Page 49 of Stay Away from Him
Melissa started to feel a little fuzzy while she waited for the police to arrive.
She knew she should have gotten up and walked out the door, waved them in, told them where to find the body—anything but stay there, paralyzed on the floor, staring at Kelli’s body as her dead eyes gazed back glassily at her.
But that’s exactly what she did. For some reason, she couldn’t make herself move.
Her limbs had gone cold and distant. Soon, red and blue lights flashed on the walls through the windows, and the sound of footsteps and voices came to her, muffled as though traveling through layers of water to get to her ears.
Then strong hands grabbed hold of her, pulled her to her feet and walked her out the door—but even then, it was like it was happening to someone else.
Melissa felt like a marionette, someone else pulling the strings.
Somehow, she found herself leaning up against the fender of a police cruiser.
A gray, scratchy blanket clung loosely to her shoulders; someone must have wrapped it around her.
Gradually she came back to herself, looking around to see four police cars in total and a handful of uniformed officers walking around the lawn, in and out the front door of Kelli’s house, crisscrossing the street as they talked to neighbors who’d come out of their houses to gawk.
There was an officer close to Melissa too, a man, trying to ask her something.
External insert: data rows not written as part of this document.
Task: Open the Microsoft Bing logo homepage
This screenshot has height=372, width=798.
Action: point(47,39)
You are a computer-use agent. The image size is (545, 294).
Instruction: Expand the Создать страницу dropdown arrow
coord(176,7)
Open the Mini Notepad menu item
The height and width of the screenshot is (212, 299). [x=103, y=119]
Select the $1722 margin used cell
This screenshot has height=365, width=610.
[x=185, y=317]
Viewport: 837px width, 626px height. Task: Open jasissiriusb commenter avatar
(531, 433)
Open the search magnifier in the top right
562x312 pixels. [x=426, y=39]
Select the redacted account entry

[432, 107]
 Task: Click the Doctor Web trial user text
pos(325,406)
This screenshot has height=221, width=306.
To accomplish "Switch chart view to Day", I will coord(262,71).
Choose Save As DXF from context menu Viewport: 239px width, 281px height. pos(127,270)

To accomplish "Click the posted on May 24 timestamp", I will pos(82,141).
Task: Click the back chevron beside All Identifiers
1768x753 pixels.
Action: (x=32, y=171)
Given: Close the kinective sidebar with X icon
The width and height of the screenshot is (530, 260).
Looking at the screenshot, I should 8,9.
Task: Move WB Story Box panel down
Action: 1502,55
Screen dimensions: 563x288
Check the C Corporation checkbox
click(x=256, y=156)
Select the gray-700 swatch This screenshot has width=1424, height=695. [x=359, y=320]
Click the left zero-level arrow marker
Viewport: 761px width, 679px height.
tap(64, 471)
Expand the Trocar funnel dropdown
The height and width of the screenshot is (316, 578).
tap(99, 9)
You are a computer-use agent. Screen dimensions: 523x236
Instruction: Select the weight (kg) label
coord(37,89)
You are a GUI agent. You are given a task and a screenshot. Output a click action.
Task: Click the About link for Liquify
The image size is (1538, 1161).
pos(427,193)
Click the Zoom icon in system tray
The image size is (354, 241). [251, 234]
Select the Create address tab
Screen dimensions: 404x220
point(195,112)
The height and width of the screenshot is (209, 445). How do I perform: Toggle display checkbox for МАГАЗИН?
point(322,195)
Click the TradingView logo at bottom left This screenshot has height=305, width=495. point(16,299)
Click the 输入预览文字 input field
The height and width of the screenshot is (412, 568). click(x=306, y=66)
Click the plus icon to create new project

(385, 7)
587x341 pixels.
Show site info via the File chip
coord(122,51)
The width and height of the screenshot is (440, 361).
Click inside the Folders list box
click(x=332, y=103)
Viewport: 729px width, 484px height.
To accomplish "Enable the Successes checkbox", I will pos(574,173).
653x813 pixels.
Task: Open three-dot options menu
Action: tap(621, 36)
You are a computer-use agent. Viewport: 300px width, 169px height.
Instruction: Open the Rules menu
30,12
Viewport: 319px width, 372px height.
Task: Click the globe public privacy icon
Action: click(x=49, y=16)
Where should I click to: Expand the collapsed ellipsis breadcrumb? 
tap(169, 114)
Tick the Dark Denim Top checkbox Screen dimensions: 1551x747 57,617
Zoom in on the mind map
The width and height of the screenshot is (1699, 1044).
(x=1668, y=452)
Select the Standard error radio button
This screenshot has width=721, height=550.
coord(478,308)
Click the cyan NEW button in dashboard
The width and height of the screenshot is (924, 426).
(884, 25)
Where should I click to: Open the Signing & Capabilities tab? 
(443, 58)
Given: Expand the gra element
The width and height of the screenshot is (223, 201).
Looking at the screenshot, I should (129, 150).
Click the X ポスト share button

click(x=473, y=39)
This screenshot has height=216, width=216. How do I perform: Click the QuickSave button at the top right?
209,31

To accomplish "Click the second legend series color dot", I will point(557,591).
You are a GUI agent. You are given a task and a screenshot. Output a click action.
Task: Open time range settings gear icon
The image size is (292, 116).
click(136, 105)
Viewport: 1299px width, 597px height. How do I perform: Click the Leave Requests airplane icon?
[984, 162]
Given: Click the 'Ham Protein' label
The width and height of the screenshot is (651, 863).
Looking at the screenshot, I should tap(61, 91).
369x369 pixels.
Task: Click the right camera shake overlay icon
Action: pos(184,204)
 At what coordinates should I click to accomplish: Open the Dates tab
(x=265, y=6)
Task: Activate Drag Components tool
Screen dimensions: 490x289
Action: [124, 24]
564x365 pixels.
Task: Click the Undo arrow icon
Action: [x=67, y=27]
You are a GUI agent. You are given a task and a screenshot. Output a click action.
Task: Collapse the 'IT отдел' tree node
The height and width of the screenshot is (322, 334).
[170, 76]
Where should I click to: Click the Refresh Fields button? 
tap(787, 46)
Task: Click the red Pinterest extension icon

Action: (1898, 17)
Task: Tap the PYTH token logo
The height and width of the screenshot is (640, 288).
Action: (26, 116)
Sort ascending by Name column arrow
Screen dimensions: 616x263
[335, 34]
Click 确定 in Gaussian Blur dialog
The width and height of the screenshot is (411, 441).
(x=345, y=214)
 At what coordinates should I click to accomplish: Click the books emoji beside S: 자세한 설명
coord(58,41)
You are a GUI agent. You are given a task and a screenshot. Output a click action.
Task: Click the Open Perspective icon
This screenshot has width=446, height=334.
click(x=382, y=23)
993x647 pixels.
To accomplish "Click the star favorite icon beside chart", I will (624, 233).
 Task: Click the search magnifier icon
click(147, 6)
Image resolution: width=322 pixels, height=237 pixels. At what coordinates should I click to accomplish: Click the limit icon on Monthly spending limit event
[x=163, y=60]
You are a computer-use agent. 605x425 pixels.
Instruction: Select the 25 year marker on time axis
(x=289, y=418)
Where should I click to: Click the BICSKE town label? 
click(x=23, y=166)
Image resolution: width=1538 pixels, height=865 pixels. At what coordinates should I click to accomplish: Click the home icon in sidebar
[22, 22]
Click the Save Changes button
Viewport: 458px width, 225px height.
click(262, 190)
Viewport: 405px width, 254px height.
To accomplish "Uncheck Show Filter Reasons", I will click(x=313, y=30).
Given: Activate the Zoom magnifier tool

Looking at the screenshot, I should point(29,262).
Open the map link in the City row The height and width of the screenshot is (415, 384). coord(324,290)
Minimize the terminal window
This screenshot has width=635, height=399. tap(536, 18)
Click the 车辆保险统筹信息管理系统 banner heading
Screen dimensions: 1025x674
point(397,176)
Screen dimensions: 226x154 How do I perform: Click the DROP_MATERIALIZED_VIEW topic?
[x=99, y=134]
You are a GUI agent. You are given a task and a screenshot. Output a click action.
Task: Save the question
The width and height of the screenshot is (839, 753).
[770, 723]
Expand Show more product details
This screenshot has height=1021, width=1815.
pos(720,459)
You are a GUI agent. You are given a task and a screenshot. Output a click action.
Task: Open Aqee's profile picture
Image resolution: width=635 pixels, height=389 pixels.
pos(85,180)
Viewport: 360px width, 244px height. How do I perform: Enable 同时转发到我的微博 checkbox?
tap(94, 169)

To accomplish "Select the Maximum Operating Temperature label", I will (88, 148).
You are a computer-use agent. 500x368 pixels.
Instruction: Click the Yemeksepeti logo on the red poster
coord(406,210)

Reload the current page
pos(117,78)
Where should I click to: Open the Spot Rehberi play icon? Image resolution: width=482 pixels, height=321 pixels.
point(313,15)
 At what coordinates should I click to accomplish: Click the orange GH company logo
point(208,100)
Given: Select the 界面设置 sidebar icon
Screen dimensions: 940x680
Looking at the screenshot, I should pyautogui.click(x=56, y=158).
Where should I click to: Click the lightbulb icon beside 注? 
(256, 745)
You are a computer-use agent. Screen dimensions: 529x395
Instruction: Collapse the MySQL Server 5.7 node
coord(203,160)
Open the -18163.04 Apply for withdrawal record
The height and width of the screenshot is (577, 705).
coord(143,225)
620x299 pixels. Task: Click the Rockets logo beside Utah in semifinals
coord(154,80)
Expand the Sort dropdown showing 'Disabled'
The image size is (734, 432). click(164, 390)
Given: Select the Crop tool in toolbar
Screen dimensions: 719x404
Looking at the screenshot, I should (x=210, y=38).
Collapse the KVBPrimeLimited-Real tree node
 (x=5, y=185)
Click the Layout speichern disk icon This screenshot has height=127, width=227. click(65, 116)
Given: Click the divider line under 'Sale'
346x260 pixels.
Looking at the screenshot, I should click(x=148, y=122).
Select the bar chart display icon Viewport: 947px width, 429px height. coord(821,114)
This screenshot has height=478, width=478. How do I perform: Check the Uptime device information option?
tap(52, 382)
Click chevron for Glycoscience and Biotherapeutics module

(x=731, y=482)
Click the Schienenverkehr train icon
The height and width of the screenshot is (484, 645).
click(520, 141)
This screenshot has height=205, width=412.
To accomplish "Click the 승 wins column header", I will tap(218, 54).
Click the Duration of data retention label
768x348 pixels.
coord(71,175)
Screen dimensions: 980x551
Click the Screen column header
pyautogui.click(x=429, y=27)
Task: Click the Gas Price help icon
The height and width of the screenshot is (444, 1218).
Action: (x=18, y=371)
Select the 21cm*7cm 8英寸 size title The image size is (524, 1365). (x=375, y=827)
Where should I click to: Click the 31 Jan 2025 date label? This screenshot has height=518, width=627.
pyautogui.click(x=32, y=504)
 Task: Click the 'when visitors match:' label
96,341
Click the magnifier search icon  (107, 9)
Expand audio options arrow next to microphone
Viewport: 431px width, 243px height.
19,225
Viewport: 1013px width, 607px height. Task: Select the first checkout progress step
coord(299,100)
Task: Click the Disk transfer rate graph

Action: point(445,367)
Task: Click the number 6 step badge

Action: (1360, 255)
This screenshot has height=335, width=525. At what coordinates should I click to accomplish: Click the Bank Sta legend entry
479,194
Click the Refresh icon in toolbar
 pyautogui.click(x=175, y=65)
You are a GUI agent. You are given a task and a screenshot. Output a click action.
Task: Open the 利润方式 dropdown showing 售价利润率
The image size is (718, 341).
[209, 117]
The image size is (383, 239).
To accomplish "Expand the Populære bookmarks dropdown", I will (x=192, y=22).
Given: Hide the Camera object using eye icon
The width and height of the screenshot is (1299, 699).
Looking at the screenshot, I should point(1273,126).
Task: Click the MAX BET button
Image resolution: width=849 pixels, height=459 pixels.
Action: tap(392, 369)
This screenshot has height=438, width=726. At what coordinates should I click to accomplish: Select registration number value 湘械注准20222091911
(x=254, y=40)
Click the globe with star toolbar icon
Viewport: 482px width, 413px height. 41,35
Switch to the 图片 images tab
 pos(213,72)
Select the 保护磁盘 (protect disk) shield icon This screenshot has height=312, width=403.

Trying to get her to respond.
“What did you say?” Melissa asked.
“I asked if you knew her,” the man said. He had a mustache and a kindly face wrinkled with concern. “The woman in the house.”
“I did,” Melissa said. “Not very well. I’m a little new in the area.”
What a silly thing to say , she thought. As if he cared about how long she’d lived there.
“Did you see who…” he began, then trailed off before regrouping and trying again. “Did you see who did that to her?”
Melissa was about to answer when another officer came up. “Neighbors say we’re looking for a white female, fairly young, maybe teens or early twenties, brown hair, driving a—”
The wrongness of what he was saying brought her back to herself, snapped her body and her mind back into alignment. Suddenly she was completely alert, coming up off the hard frame of the police cruiser.
“That’s not right,” she said. “A woman didn’t do that. I told the person on the phone, didn’t I? The 911 dispatcher?”
“What did you tell her?” asked the first officer, the one with the mustache and the calming voice.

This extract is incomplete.